EXERCISE MATERIAL:
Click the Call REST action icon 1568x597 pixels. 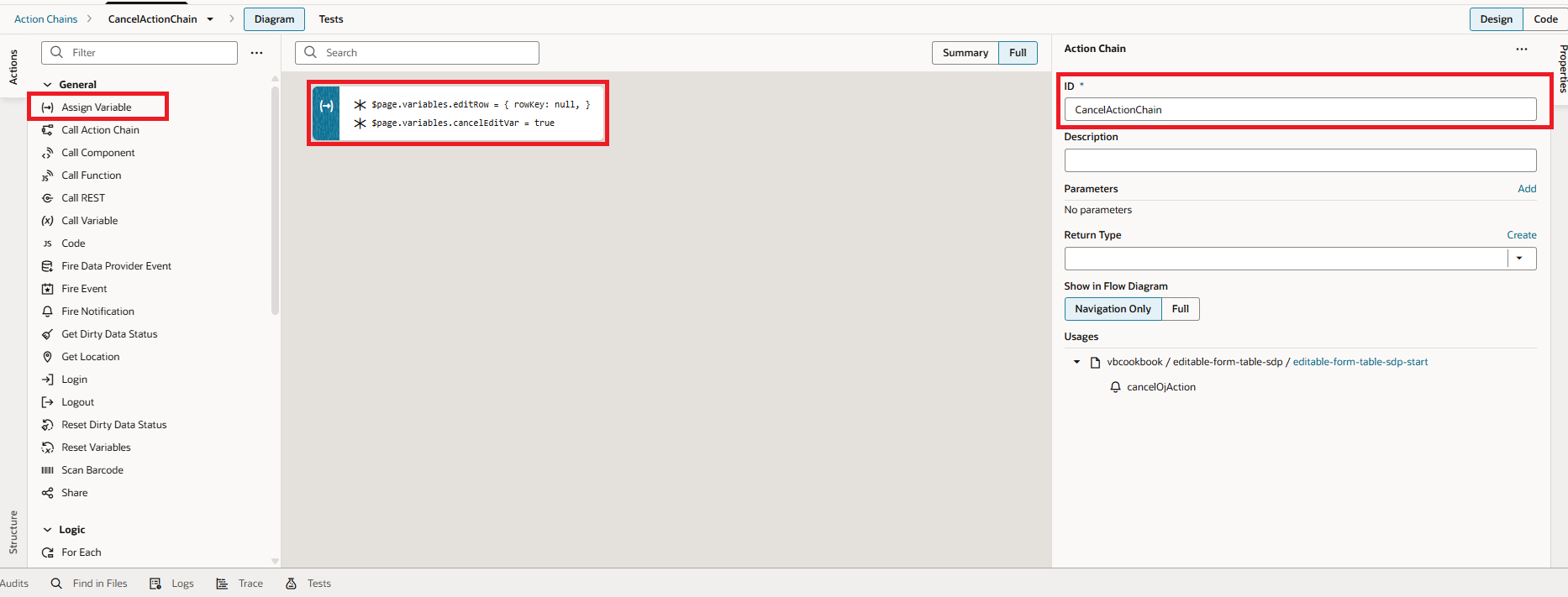[x=48, y=198]
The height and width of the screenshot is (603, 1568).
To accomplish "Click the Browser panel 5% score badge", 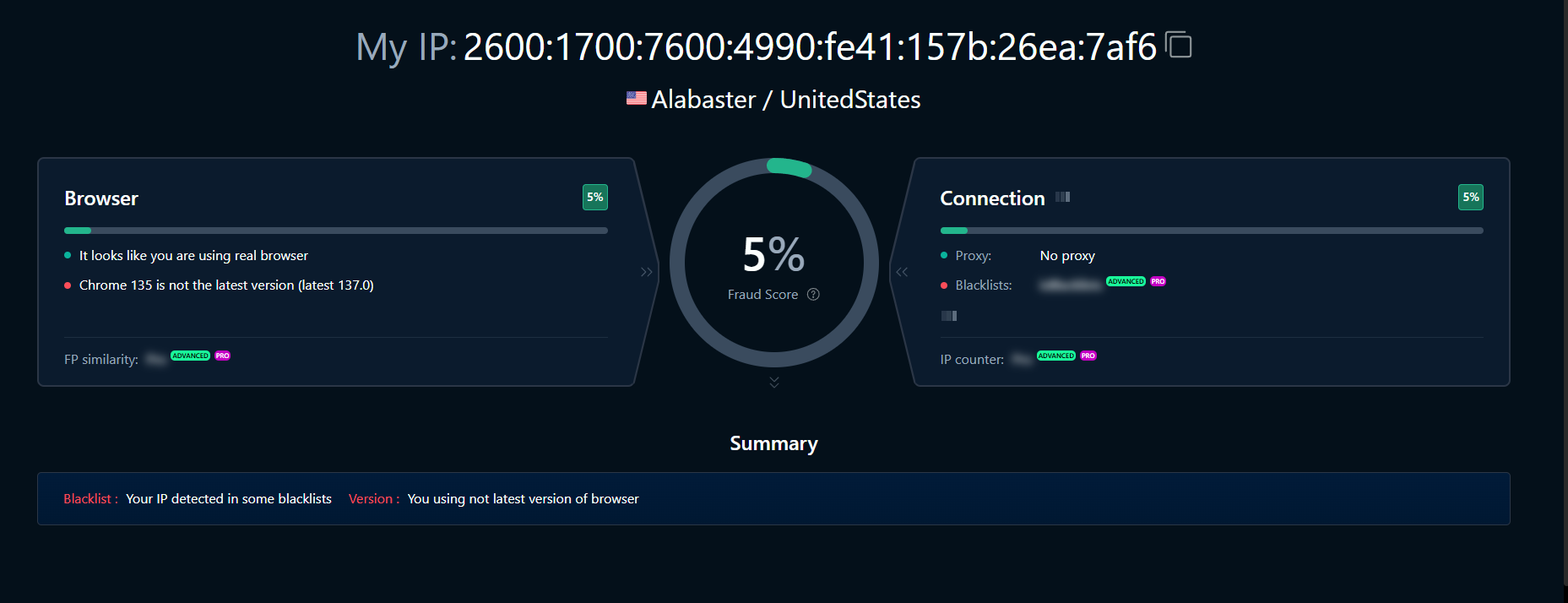I will pos(595,198).
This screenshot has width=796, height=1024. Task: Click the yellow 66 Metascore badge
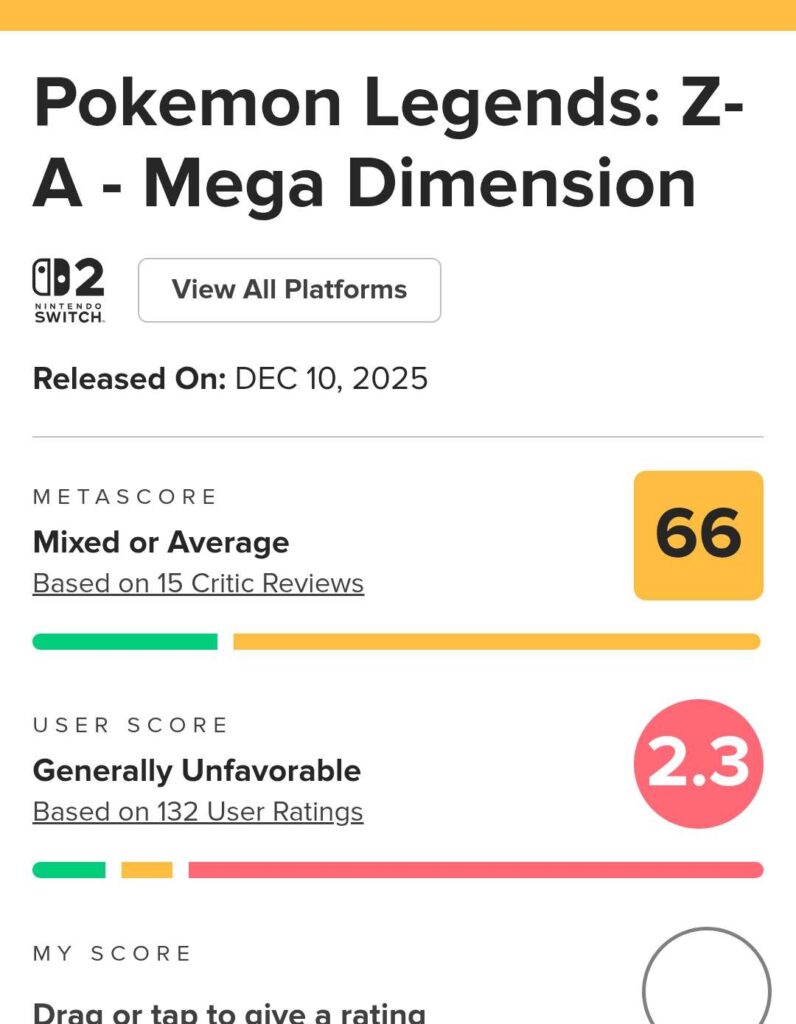(698, 535)
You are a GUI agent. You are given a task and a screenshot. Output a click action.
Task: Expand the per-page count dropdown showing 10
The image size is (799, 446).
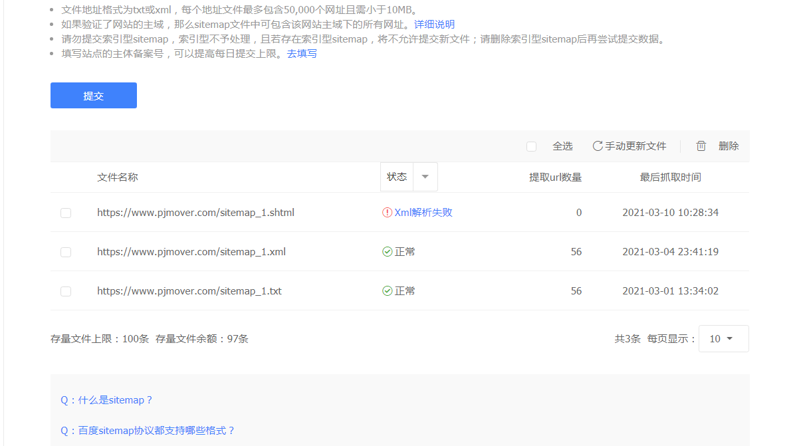click(723, 339)
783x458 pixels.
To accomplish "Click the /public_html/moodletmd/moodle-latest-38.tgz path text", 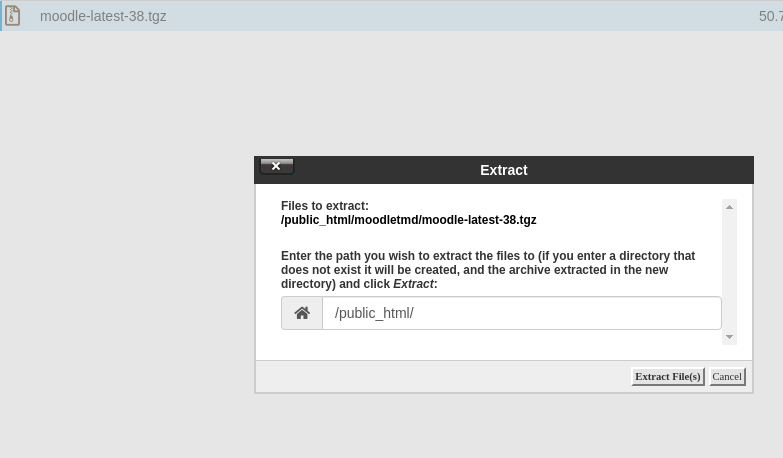I will [408, 220].
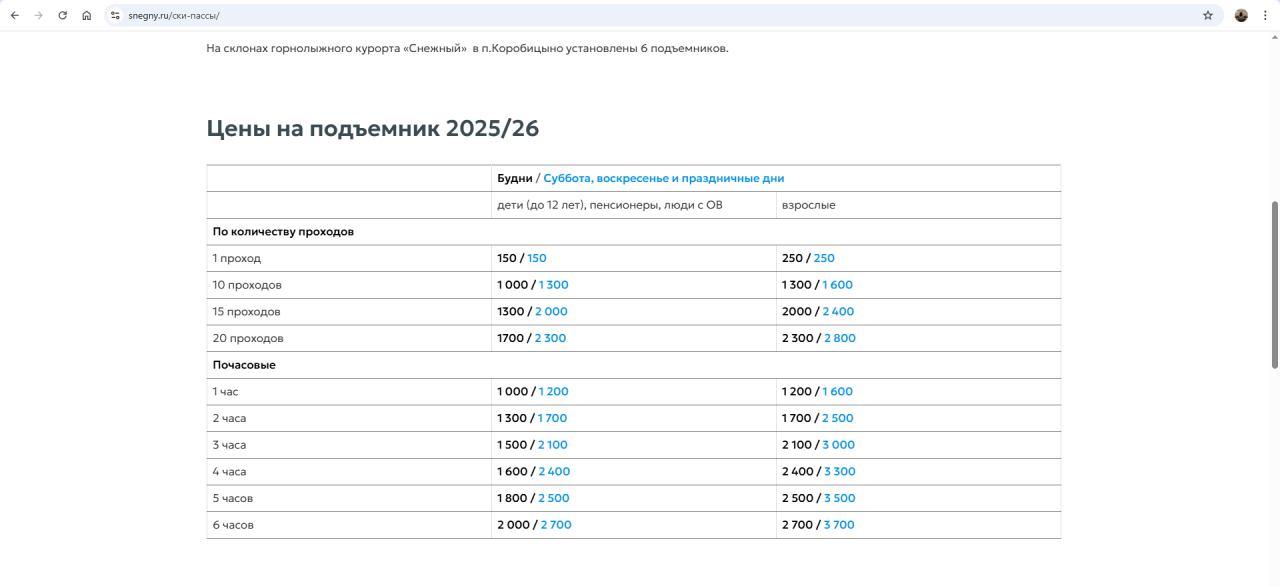The image size is (1280, 586).
Task: Click the browser Back arrow
Action: coord(14,15)
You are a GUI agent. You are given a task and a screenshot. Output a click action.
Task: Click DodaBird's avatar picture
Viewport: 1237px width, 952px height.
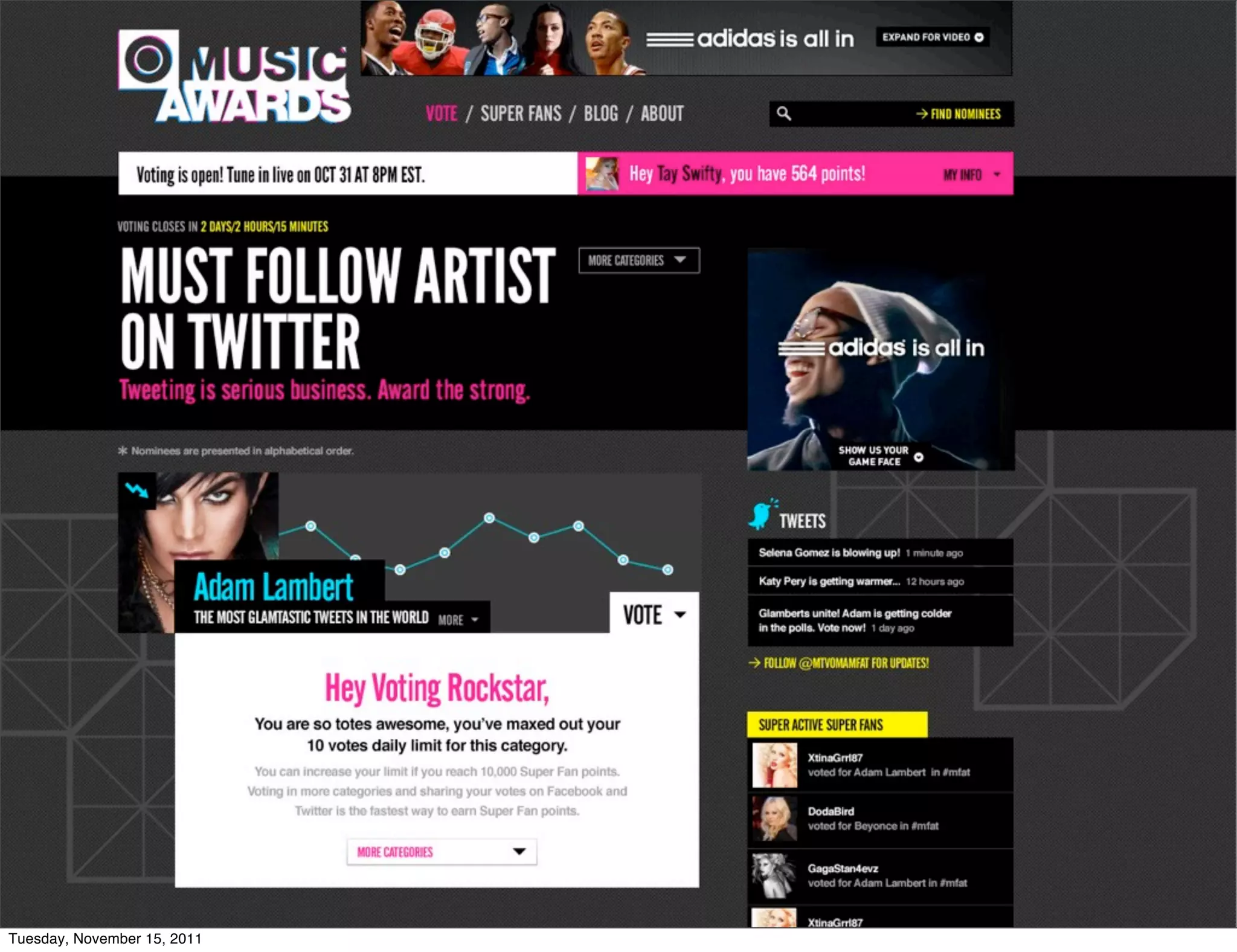774,819
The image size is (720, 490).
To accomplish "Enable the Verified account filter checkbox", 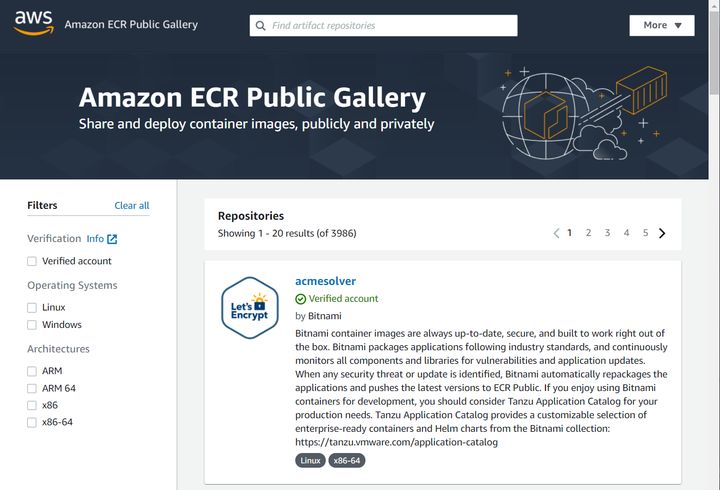I will point(32,261).
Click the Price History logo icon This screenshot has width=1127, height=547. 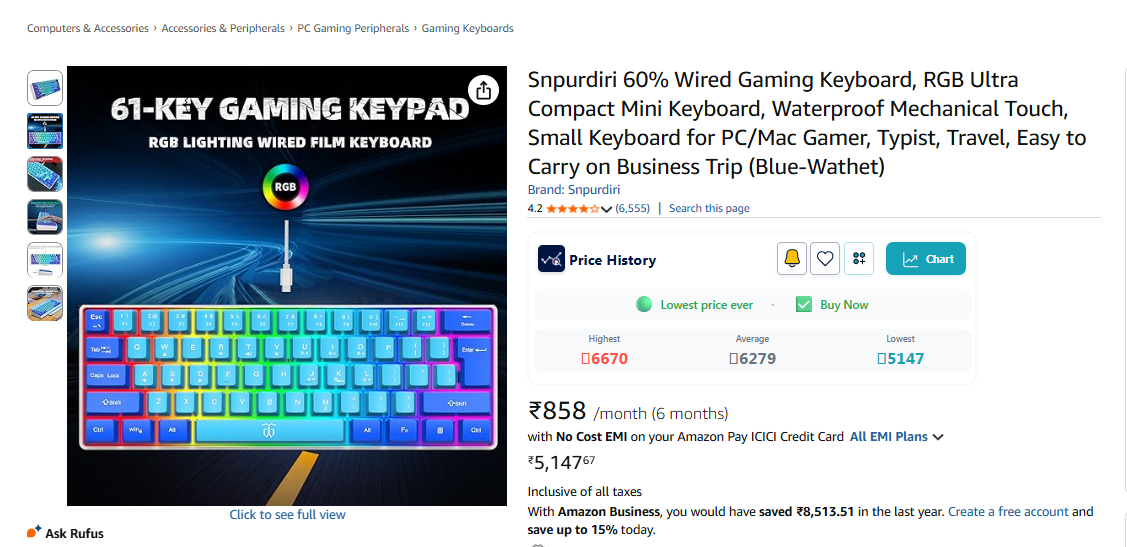[x=551, y=259]
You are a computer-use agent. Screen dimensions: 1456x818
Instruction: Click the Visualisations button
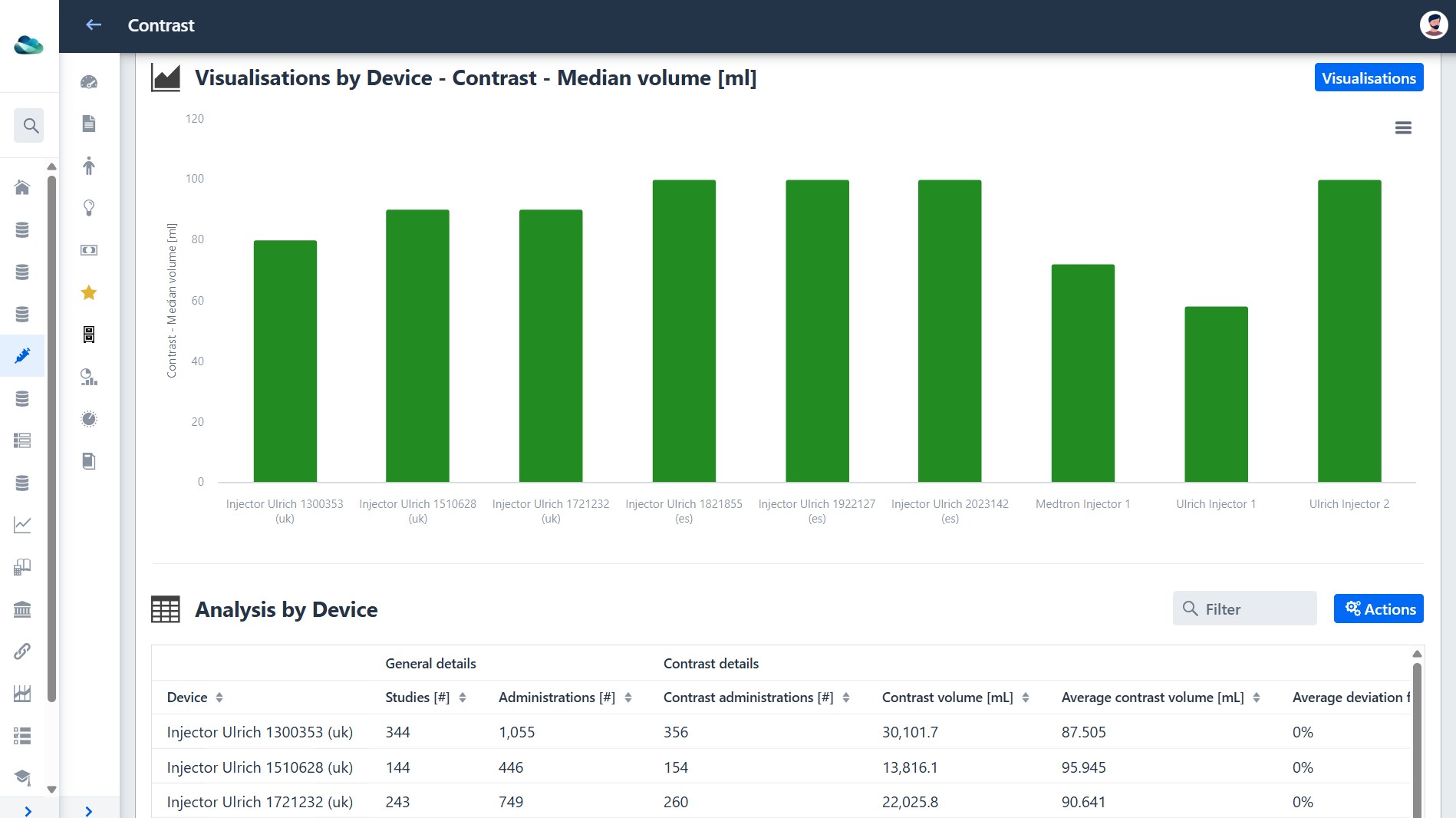(x=1369, y=78)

EXERCISE GOAL:
The answer is the lines of the material above, from the one containing "This screenshot has width=796, height=1024." down to the one containing "783x458 pixels.", given exactly and without images.

ANSWER SPACE:
This screenshot has width=796, height=1024. Task: Click the yellow 66 Metascore badge
(698, 535)
You are a GUI agent. You are given a task and a screenshot. Output a click action.
Task: Expand the per-page count dropdown showing 10
The image size is (799, 446).
click(723, 339)
783x458 pixels.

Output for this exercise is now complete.